> _Parts of the exercise_
1 > Answer the following from the notebook code below:
(a) What value is assigned to custom_kaggle_path?
(b) What path is stored in extract_path?
(c) Which dataset identifier appears in the kaggle download command?
2 > From the notebook code below, output the passage that begins at the words "# Define paths" and stops after the words "os.chmod(path, stat.S_IWRITE)", copied character for character.
3 > In one to three sentences, explain the purpose of the handle_remove_readonly function in the notebook code below and how it achieves that purpose.
Start of Document text
In [1]:
# !pip install kaggle pandas sqlalchemy psycopg2-binary yfinance pandas_datareader requests beautifulsoup4 matplotlib Pillow flask_cors

In [2]:
import os
import zipfile
import pandas as pd
import requests
import psycopg2
from bs4 import BeautifulSoup
from io import StringIO
from sqlalchemy import create_engine
from psycopg2 import sql
import shutil
import stat
# import matplotlib.pyplot as plt
# import seaborn as sns

In [3]:
# Set the Kaggle configuration directory to a custom path
custom_kaggle_path = '.kaggle'
os.environ['KAGGLE_CONFIG_DIR'] = custom_kaggle_path

# Define paths
zip_file_path = 'Resources/sandp500.zip'
extract_path = 'Resources/sandp500'

# Function to handle permission errors
def handle_remove_readonly(func, path, exc_info):
    os.chmod(path, stat.S_IWRITE)
    func(path)

# Remove existing ZIP file if it exists
if os.path.exists(zip_file_path):
    os.remove(zip_file_path)

# Remove existing folder and its contents if it exists
if os.path.exists(extract_path):
    shutil.rmtree(extract_path, onerror=handle_remove_readonly)

# Download the S&P 500 dataset from Kaggle and store in the Resources folder
os.system('kaggle datasets download -d camnugent/sandp500 -p Resources')
End of Document text
Start of Provided material
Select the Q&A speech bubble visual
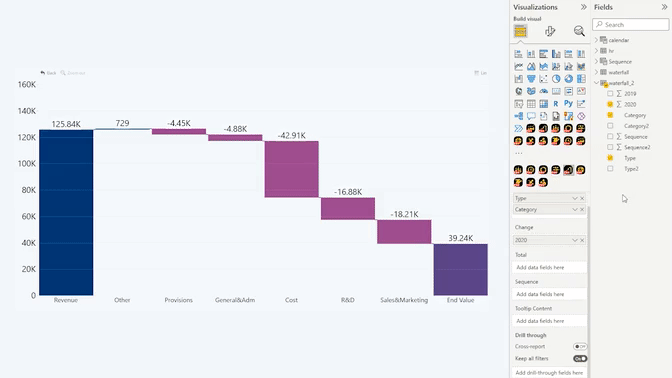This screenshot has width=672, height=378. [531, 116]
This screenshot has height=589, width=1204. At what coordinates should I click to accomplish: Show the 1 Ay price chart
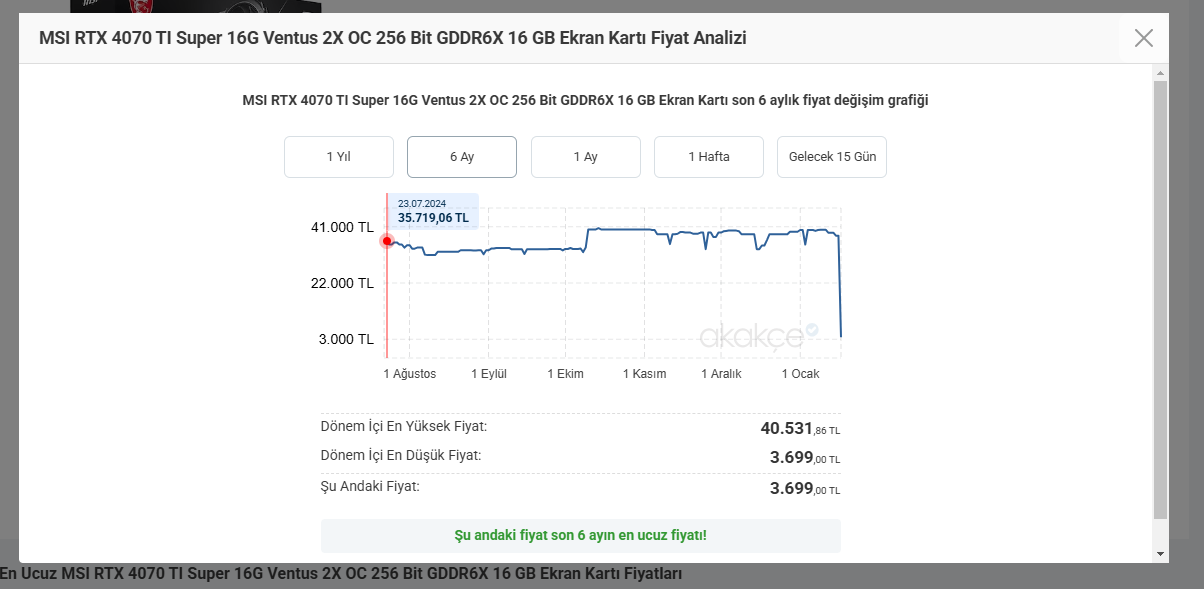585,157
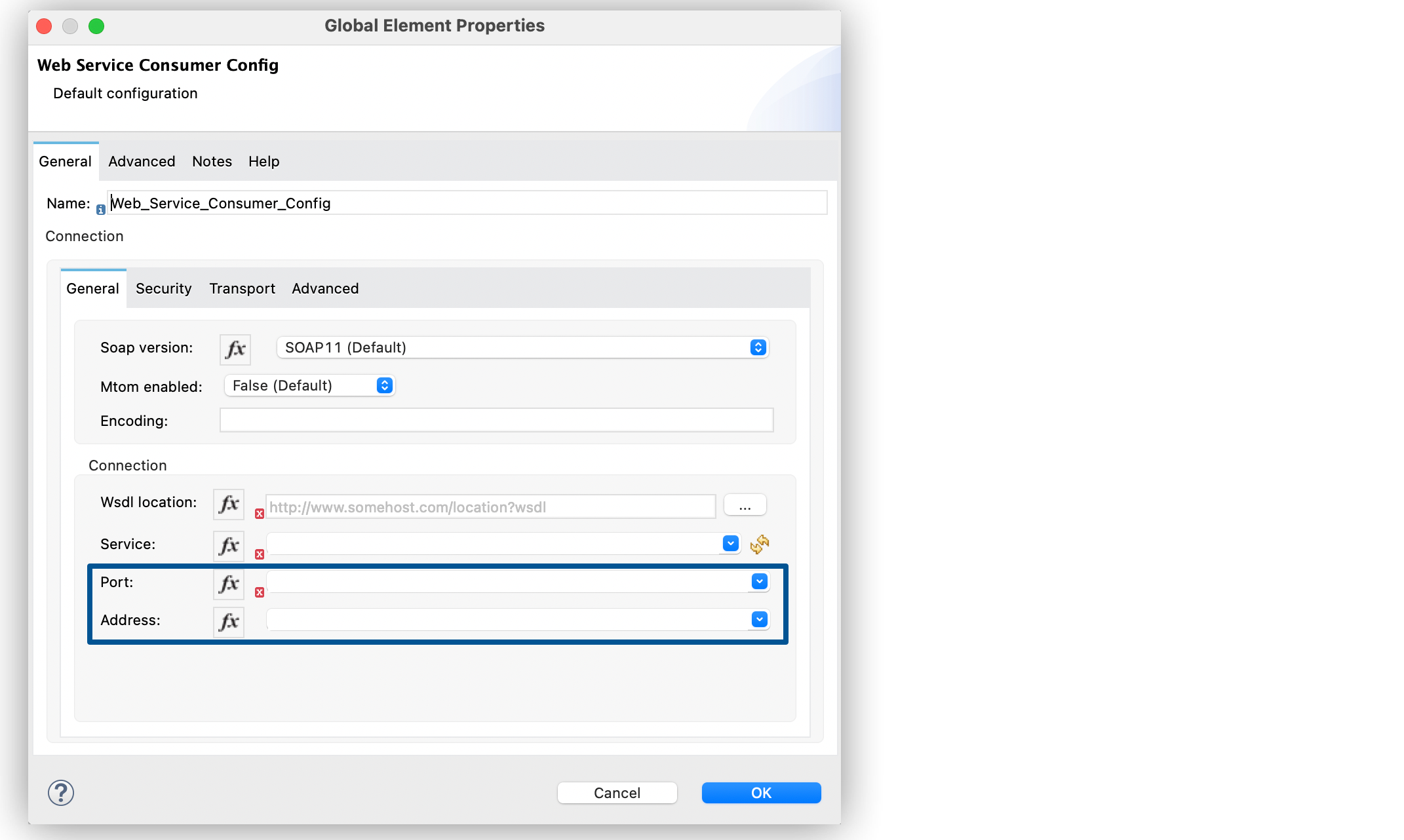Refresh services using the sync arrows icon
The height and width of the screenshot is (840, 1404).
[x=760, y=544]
End of Provided material
> _Task responses_
1 >
(a) '.kaggle'
(b) 'Resources/sandp500'
(c) camnugent/sandp500

2 >
# Define paths
zip_file_path = 'Resources/sandp500.zip'
extract_path = 'Resources/sandp500'

# Function to handle permission errors
def handle_remove_readonly(func, path, exc_info):
    os.chmod(path, stat.S_IWRITE)

3 > The function exists to handle permission errors, and it is passed as the onerror handler when shutil.rmtree removes the existing extract folder. It makes the path writable with os.chmod(path, stat.S_IWRITE) and then calls func on that path.